The number of men unemployed in Oak Bluffs last winter came to sixty per cent; in Tisbury to forty-two per cent; and in Edgartown to forty-three per cent. We must look for some development so substantial that it will take up this staggering slack in employment. We need to strive for an all-year independence, and survival of the past winter with federal help brings us no nearer the important goal.

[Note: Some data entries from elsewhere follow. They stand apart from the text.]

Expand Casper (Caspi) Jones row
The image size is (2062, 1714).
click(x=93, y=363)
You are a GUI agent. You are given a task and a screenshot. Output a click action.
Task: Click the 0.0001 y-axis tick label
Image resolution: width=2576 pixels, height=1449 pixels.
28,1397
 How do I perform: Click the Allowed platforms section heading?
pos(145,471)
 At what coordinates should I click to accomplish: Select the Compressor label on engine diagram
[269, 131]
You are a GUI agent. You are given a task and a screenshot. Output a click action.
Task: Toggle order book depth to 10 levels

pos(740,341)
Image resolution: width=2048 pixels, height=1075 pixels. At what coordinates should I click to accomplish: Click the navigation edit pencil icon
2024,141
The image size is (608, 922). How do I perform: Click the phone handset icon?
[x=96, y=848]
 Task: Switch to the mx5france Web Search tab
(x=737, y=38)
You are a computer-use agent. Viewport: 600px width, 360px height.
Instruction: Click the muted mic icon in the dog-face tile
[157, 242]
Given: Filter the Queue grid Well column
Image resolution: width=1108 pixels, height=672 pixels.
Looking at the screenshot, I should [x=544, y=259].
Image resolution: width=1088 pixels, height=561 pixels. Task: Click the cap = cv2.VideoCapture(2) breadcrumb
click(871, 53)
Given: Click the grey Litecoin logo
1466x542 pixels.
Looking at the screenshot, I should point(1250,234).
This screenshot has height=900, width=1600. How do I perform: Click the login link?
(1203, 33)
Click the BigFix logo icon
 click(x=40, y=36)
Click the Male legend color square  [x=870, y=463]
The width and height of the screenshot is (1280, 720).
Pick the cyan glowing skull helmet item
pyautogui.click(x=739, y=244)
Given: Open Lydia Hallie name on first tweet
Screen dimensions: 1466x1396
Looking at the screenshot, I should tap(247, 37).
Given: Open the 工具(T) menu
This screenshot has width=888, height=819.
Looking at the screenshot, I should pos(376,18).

The wind-up of what is probably the last lawsuit arising out of the wreck of the steamer Port Hunter came with the finding of Judge Elisha H. Brewster of the United States District Court that the wreck and cargo belong to the J. E. Dougherty Co., Boston ship brokers, and not to the Maritime Construction and Salvage Co. of Providence. This is exactly what Vineyard master mariners have maintained. The finish of this action, it is said, probably indicates an early salvage of $75,000 worth of French brandy (if any), said to be in the wreck and not removed during prohibition years because it could not be disposed of.

The ship was rammed by the tug Covington fifteen years ago, as she was outward bound for France, loaded with war supplies. Steel billets, clothing and cobblers’ kits bulked largest in the items of cargo. Salvaging, authorized and unauthorized, began immediately. Mystery and confusion surrounded the wrecking of the ship and the salvaging of cargo, various reputable men securing what they believed to be proper authority to salvage, which later turned out to be worthless. On the other hand, men and boats went to work on the wreck without any authority whatever, salvaged whatever they could reach and bring away, and disposed of what they secured without difficulty.

Just what that amount of French liquor was doing aboard a ship bound for France is a matter of conjecture and also why such an amount of liquor should have been on a war supply ship of the United States government.

The real theme of the depression, which a master of folk song should set to appropriate music, runs as follows: “I’ll pay you, as soon as I collect from all the people who owe me.”